I think he makes an important point here. Of course there are uncertainties involved when a President has ruled for nearly 30 years and seems about to leave the scene. And Husni Mubarak has been a President whose stock in trade was caution: none of the surprise reversals and dramatic gestures of Anwar Sadat (throwing out the Russians, going to Israel, etc.) Some members of Mubarak's current regime (Safwat al-Sharif, for one) have served throughout his tenure in various positions. It has been a stable system, perhaps too stable.
The military, the security services, the business establishment, the official religious establishment, and of course the ruling party apparatus and the state bureaucracy all have a lot invested in that stability. Even the Muslim Brotherhood and the opposition parties have stakes.. Some of these (the military and security services, business) are not going to allow a descent into chaos.

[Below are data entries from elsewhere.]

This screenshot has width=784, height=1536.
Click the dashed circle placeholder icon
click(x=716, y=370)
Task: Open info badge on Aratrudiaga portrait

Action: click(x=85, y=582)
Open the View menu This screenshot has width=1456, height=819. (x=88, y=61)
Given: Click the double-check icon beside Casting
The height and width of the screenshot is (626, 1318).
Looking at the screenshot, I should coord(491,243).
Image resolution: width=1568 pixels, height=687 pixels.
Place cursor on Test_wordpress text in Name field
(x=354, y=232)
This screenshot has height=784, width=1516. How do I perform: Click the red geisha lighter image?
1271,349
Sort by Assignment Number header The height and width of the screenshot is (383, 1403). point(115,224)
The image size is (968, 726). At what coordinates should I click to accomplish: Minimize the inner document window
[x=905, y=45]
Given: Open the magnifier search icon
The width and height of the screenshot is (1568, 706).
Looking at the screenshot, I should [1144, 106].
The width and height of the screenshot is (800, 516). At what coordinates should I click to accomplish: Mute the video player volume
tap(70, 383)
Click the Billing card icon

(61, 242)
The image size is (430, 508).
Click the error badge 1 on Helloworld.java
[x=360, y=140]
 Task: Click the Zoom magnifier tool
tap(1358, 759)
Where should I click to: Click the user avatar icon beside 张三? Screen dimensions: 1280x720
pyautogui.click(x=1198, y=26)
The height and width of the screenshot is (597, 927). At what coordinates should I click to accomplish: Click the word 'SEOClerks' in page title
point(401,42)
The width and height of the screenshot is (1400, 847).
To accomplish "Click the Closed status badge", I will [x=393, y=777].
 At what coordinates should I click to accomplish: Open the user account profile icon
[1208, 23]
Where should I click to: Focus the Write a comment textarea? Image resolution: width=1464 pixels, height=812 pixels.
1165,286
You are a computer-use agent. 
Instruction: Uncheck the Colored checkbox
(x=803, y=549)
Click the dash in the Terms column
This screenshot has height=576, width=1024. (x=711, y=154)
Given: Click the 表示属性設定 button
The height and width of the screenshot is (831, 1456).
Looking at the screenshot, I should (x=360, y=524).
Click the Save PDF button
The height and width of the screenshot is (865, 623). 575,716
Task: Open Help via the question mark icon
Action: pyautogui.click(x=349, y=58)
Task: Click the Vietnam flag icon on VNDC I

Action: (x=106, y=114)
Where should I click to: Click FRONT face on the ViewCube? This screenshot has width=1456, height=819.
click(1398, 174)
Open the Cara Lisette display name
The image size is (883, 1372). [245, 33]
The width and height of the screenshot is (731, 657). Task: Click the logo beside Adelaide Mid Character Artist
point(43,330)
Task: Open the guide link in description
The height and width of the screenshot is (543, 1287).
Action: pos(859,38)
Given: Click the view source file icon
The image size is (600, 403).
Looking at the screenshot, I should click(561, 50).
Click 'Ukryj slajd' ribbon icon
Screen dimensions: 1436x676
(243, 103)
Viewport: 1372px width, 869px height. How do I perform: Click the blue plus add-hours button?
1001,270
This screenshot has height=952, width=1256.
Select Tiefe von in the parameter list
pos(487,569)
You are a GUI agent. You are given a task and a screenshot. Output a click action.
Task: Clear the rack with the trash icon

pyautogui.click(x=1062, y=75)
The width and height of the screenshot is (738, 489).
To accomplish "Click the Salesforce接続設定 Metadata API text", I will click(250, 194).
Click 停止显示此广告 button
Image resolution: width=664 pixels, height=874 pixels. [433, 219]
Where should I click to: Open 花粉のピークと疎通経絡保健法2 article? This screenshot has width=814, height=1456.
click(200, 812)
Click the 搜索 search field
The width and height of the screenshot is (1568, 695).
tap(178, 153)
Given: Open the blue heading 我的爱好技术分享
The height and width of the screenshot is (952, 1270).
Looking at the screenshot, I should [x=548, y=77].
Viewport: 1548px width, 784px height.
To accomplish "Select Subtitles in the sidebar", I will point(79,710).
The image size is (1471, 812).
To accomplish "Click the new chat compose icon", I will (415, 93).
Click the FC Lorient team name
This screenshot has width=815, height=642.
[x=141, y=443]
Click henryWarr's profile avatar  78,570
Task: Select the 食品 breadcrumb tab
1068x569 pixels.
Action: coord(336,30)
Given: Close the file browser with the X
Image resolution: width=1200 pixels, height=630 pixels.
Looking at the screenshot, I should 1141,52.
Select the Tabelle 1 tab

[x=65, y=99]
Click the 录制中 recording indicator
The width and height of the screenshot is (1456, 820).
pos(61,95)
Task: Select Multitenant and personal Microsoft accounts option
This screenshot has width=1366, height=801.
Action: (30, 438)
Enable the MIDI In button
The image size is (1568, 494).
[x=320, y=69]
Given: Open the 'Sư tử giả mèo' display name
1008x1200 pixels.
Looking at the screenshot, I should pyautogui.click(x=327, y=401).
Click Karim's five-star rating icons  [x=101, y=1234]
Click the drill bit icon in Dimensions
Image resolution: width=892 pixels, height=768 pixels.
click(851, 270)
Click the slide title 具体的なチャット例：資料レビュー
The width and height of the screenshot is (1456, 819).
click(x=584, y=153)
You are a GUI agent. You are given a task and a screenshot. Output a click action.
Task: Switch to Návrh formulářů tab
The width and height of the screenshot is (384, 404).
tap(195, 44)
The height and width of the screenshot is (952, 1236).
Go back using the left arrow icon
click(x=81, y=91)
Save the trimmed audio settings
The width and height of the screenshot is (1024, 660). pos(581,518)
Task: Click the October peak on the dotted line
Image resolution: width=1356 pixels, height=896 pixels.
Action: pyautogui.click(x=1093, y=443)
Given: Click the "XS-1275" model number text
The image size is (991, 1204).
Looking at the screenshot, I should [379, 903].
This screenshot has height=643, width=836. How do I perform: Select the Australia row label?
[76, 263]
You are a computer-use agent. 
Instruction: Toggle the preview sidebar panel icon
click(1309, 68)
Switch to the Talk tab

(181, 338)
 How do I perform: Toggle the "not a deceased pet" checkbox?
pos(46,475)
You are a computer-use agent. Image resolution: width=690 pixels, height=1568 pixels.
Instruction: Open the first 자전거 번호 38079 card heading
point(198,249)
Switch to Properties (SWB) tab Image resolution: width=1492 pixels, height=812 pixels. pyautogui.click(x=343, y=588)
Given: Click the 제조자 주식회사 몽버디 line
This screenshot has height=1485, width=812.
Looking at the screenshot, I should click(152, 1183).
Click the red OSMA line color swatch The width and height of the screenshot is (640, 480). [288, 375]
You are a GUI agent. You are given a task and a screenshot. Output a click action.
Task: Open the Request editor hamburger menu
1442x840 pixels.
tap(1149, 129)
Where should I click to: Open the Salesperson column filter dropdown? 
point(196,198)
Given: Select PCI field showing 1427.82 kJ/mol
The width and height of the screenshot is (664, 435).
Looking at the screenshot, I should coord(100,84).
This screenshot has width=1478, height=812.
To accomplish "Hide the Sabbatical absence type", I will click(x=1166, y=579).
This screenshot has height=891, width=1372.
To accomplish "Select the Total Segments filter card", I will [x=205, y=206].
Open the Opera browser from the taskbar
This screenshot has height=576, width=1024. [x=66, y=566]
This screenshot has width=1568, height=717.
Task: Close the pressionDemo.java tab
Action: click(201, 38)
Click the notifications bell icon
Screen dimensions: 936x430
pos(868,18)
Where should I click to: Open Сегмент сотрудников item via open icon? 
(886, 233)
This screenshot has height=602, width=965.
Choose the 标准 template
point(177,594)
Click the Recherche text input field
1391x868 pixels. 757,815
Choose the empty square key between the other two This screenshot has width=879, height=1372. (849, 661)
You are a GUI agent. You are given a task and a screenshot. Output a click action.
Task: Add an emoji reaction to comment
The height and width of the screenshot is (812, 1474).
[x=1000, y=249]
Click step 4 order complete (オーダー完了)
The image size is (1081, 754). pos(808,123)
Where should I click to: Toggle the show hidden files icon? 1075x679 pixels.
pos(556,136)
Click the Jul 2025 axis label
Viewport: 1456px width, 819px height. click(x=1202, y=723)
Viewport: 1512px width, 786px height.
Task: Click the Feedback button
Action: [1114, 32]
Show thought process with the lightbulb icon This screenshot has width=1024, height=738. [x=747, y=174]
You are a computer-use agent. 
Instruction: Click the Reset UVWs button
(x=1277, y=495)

And Egyptians have a stoic ability to muddle through. It's a conservative society, usually under centralized rule since King Scorpion 5000 years or so back. We just marked the 58th anniversary of the 1952 Revolution. Before 1952 there was — well, the thawra of 1919, which was aimed at the British, and the Urabi revolt in the 1880s. I think Issandr is also on target in hoping for some progress, though:
But being too big too fail can also be a curse. Egypt’s problem is not that it teeters on the brink of an abyss, as the alarmists would have it, but that it is too complacent, too certain of a rescue, too ready to choose the path of least resistance and just muddle along. Just as financial institutions assured of a bailout can eschew necessary reforms, so can political systems. Future leadership, hopefully, will be able to both steer a course away from regional extremes and to make a clean break with an unhappy status-quo.